===== GIVEN RECORDS =====
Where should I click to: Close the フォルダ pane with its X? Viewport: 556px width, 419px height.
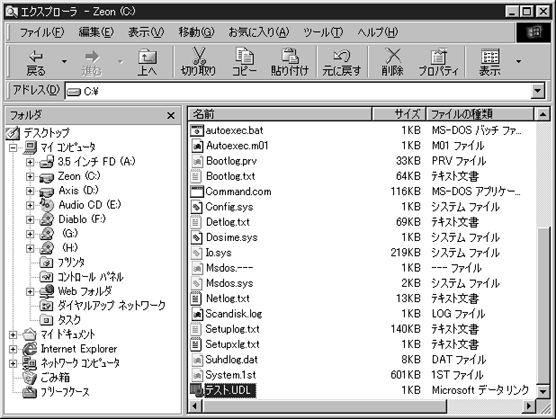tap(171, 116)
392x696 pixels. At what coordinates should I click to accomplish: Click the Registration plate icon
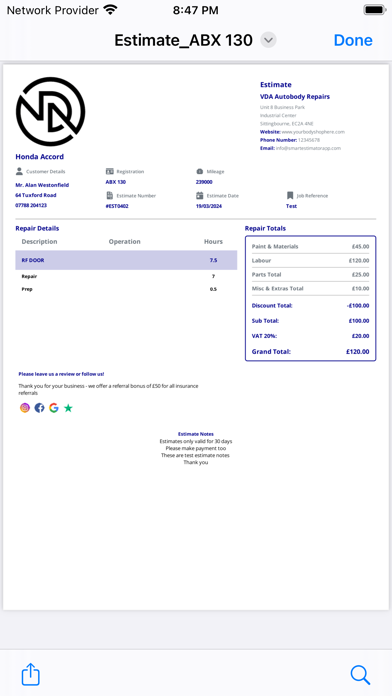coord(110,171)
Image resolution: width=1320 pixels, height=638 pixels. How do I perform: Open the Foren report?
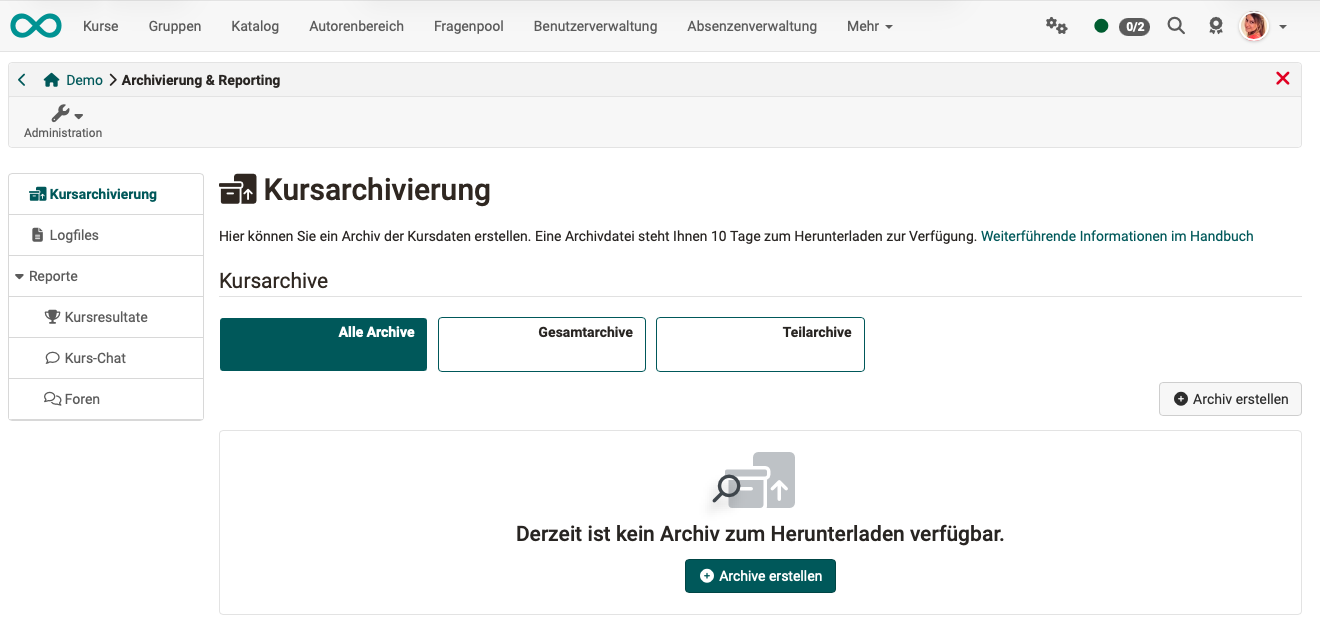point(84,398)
=====
EXERCISE GOAL >> Rewrite every line of the listing with each "pixels" replaced by "px" and everything else unchanged, leaving out the pictures.

FINAL RESULT >>
Where should I click to: Close the フォルダ pane with its X? Viewport: 556px width, 419px height.
tap(171, 116)
392x696 px. At what coordinates should I click to accomplish: Click the Registration plate icon
coord(110,171)
Image resolution: width=1320 px, height=638 px. How do I perform: Open the Foren report?
point(84,398)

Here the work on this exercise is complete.